- US Dollar weakens following Q4 US Employment Cost Index.
- Data points to more evidence of a slow down in inflation.
- XAU/USD erases daily losses with a rebound of more than $10.
Gold prices bounced sharply higher following the release of US labor costs data for the fourth quarter. More evidence of a slowdown in inflation pushed US yields to the downside and Wall Street to the upside, weakening the greenback.
The Employment Cost Index (ECI) rose 1% in the fourth quarter, below the 1.1% of market consensus and marked the third consecutive slowdown. Still the index is up by 4% compared to a year ago.

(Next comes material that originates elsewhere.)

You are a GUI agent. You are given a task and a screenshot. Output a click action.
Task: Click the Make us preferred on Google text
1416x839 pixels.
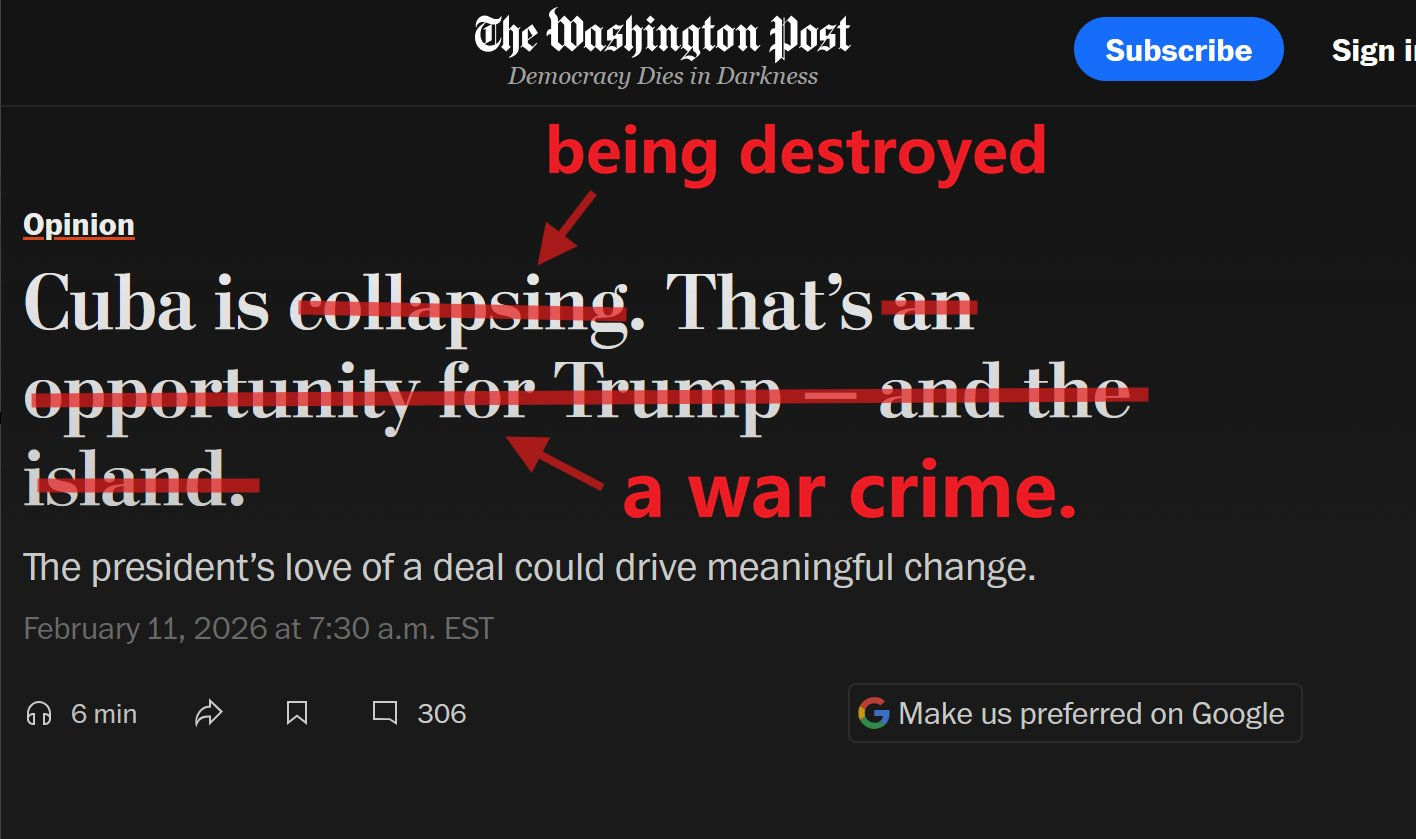(1091, 714)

The evidence of an improvement in the inflation outlook boosted US yields ahead of Wednesday’s FOMC decision.
Still the numbers are high, suggesting that inflation is still not consistent with Fed’s target. “Even as supply chain pressures ease, commodity prices cool and housing costs temper, we think the FOMC still wants to see a bit more slowing in wage growth before the Committee feels confident inflation is firmly headed to 2% over the medium term”, said analysts at Wells Fargo.
The greenback tumbled after the report and also did Treasuries, boosting gold. Also equity and crude oil price rose. XAU/USD erased all losses and it is hovering around daily highs at $1,927.
Earlier on Tuesday, gold bottomed at $1,900 a critical support. Now price is back above the $1,920 zone, another relevant technical area. If it remains above, a test of $1,935 will be on the cards.